Saat di jembatan, sempat melintas seorang ibu Suku Baduy yang menggendong anaknya sambil membawa kayu bakar. Juga seorang nenek Baduy yang menggunakan selendang menggendong kayu bakar. Tanpa alas kaki. Nampak mereka masih prima. Buah dari kebiasaan hidup melintasi medan hutan.
Pastinya pengalaman ke Jembatan Akar ini, menyenangkan. Jerih payah menyusuri jalanan hutan terbayar dengan pemandangan yang mempesona sekaligus melihat karya epic Suku Baduy, Jembatan Akar.
Catatan Sekkilas Tentang Baduy
Tiga kali aku ke Baduy Luar, dengan misi berbeda-beda, aku merasa menyukai kampung-kampung ini. Kampung dengan nafas hidup, mengikuti ritme adat istiadat kearifan leluhurnya.
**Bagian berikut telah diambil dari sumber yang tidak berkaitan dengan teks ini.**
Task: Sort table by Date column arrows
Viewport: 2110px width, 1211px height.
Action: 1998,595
Meski di Baduy Luar tak seketat Baduy Dalam, sudah sedikit tersentuh pengaruh kehidupan luar, secara kasat materiil, namun kampung ini masih bersahaja. Tenang. Hidup dengan norma-norma adatnya.
Ada tantangan besar bagi masyarakat Baduy yakni pengaruh dunia luar. Baduy Dalam sudah teguh dengan prinsip hidup adat istiadatnya. Lokasi yang jauh dari dunia luar, memungkinkan untuk itu. Sementara Baduy Luar yang mudah diakses menghadapi tantangannya lebih besar, seiring dengan kunjungan wisatwan.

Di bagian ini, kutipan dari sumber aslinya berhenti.